**What needs to be done:**
In the records below, find the line with "Click the Check for updates icon" and the line with "The image size is (1499, 1000).". Print both exactly, along with every line between them, and no other line.

*** Opening Dataset extract ***

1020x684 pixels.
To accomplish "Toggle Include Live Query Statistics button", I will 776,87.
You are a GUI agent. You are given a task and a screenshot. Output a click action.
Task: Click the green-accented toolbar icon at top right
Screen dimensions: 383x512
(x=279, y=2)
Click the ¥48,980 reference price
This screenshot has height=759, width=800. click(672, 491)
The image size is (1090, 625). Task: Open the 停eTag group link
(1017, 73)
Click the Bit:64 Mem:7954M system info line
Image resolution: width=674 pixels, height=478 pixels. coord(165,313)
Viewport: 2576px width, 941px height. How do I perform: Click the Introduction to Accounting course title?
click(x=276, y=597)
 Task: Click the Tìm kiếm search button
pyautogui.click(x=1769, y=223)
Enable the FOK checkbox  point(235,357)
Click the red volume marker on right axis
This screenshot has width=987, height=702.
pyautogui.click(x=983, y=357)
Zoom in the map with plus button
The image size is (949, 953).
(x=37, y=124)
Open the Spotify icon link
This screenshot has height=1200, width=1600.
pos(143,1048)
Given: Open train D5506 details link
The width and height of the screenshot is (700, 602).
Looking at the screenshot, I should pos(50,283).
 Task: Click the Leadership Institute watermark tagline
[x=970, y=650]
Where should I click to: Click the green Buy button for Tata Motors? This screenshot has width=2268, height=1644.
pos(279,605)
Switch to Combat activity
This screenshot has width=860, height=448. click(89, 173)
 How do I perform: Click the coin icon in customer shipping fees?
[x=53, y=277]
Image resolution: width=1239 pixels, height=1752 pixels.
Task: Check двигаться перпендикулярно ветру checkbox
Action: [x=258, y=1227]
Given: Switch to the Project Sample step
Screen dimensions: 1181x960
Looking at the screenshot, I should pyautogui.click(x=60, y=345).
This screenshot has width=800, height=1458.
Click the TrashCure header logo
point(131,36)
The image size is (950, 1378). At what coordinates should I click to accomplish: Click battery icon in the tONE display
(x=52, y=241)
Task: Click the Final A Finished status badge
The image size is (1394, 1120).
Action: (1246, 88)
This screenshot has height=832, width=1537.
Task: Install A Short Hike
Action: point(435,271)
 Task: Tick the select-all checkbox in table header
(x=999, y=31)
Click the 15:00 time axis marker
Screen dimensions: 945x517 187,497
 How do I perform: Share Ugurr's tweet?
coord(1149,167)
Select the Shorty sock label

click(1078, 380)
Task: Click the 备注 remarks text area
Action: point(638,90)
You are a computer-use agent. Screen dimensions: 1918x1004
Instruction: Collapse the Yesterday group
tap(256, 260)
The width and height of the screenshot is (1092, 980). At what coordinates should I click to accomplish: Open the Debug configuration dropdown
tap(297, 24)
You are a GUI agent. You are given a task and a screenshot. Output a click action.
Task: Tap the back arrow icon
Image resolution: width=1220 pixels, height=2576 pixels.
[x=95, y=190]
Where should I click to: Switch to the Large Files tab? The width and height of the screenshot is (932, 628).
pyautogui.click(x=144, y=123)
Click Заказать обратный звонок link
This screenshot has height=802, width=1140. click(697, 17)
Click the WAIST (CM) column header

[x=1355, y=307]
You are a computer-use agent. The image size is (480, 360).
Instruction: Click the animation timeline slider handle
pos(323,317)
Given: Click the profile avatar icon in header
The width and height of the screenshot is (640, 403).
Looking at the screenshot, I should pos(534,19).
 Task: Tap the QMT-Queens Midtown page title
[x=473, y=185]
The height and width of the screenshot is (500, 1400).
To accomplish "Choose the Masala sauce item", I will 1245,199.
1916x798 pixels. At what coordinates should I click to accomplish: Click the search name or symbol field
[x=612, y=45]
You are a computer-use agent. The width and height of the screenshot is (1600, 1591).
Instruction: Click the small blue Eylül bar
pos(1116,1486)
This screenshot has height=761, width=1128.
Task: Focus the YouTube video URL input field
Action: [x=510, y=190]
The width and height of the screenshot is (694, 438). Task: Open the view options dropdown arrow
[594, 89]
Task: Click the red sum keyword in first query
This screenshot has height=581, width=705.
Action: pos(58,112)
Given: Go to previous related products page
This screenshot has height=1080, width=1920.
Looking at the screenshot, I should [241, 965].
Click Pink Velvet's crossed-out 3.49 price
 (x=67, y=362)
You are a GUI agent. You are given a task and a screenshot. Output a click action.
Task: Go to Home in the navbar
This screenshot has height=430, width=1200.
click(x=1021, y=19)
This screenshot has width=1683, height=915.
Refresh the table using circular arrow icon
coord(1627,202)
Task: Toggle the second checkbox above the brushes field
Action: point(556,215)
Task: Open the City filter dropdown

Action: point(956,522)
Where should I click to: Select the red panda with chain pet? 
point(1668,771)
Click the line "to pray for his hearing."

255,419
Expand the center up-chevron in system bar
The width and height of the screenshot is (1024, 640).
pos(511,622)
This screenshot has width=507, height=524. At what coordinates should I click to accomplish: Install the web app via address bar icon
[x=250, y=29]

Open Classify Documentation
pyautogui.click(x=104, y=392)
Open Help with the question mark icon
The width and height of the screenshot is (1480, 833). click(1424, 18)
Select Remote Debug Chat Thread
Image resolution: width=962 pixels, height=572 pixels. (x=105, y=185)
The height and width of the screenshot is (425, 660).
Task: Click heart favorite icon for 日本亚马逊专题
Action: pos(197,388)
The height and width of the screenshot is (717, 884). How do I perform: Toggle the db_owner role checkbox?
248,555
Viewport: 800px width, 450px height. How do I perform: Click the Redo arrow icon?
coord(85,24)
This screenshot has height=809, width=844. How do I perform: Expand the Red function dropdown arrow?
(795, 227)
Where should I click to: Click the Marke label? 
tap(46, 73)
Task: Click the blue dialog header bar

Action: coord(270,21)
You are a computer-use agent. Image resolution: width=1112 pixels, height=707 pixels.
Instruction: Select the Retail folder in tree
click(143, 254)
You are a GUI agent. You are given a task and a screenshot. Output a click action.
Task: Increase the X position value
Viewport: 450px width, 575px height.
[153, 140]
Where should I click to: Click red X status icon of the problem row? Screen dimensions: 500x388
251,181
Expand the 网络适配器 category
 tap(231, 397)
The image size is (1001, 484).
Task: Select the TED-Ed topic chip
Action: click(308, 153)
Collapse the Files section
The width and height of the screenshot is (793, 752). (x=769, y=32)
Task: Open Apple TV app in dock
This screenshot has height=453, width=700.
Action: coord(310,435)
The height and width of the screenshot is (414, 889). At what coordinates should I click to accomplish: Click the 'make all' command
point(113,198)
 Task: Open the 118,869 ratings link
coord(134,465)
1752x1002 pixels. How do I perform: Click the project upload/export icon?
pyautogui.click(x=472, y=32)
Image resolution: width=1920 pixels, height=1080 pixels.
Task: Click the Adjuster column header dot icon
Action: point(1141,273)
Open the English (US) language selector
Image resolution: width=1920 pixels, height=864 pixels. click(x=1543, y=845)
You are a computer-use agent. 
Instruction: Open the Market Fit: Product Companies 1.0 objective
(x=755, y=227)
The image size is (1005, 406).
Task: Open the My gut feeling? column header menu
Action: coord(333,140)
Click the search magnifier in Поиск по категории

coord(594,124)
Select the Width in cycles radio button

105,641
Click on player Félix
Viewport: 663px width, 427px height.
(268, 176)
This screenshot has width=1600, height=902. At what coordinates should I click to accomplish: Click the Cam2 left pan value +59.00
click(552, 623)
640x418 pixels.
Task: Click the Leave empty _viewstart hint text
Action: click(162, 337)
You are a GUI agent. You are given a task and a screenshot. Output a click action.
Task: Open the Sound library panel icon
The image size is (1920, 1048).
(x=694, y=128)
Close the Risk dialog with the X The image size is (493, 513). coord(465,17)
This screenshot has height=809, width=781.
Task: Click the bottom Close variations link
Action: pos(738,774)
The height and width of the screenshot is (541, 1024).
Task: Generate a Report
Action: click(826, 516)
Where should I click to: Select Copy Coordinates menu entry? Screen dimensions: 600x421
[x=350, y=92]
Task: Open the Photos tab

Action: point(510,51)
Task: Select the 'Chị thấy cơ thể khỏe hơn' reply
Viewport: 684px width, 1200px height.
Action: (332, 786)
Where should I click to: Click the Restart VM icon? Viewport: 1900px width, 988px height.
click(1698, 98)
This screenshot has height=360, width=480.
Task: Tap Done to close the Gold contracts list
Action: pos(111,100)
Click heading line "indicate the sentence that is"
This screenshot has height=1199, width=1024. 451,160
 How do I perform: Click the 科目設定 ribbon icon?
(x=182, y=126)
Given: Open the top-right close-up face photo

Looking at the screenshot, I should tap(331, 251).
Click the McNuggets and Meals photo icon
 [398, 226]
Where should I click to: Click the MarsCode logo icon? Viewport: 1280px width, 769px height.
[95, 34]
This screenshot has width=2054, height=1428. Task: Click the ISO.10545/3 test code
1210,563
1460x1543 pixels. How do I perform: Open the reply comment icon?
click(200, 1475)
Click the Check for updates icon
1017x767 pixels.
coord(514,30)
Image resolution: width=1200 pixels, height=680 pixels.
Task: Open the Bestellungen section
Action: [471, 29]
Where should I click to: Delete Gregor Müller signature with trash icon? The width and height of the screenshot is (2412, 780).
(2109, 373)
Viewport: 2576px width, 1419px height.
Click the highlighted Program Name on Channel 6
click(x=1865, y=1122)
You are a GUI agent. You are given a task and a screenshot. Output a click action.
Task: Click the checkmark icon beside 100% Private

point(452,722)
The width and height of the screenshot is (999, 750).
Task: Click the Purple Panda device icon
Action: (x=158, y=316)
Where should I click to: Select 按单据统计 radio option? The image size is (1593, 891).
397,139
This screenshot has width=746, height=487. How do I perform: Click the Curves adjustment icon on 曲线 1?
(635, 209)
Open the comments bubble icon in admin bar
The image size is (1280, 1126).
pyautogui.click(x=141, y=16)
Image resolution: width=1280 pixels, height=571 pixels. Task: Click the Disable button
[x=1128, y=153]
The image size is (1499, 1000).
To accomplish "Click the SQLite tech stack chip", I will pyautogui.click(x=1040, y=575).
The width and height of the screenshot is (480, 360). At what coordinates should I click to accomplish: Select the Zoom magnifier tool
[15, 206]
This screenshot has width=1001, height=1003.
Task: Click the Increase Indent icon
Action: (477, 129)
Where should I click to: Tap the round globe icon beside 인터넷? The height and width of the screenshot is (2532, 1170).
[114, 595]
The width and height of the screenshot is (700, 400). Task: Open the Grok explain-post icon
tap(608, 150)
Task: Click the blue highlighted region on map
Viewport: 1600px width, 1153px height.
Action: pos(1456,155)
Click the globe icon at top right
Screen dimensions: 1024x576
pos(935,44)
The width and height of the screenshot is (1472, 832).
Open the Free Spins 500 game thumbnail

*** Closing Dataset extract ***

**Result of this exercise:**
Click the Check for updates icon
1017x767 pixels.
coord(514,30)
Image resolution: width=1200 pixels, height=680 pixels.
Task: Open the Bestellungen section
Action: [471, 29]
Where should I click to: Delete Gregor Müller signature with trash icon? The width and height of the screenshot is (2412, 780).
(2109, 373)
Viewport: 2576px width, 1419px height.
Click the highlighted Program Name on Channel 6
click(x=1865, y=1122)
You are a GUI agent. You are given a task and a screenshot. Output a click action.
Task: Click the checkmark icon beside 100% Private

point(452,722)
The width and height of the screenshot is (999, 750).
Task: Click the Purple Panda device icon
Action: (x=158, y=316)
Where should I click to: Select 按单据统计 radio option? The image size is (1593, 891).
397,139
This screenshot has width=746, height=487. How do I perform: Click the Curves adjustment icon on 曲线 1?
(635, 209)
Open the comments bubble icon in admin bar
The image size is (1280, 1126).
pyautogui.click(x=141, y=16)
Image resolution: width=1280 pixels, height=571 pixels. Task: Click the Disable button
[x=1128, y=153]
The image size is (1499, 1000).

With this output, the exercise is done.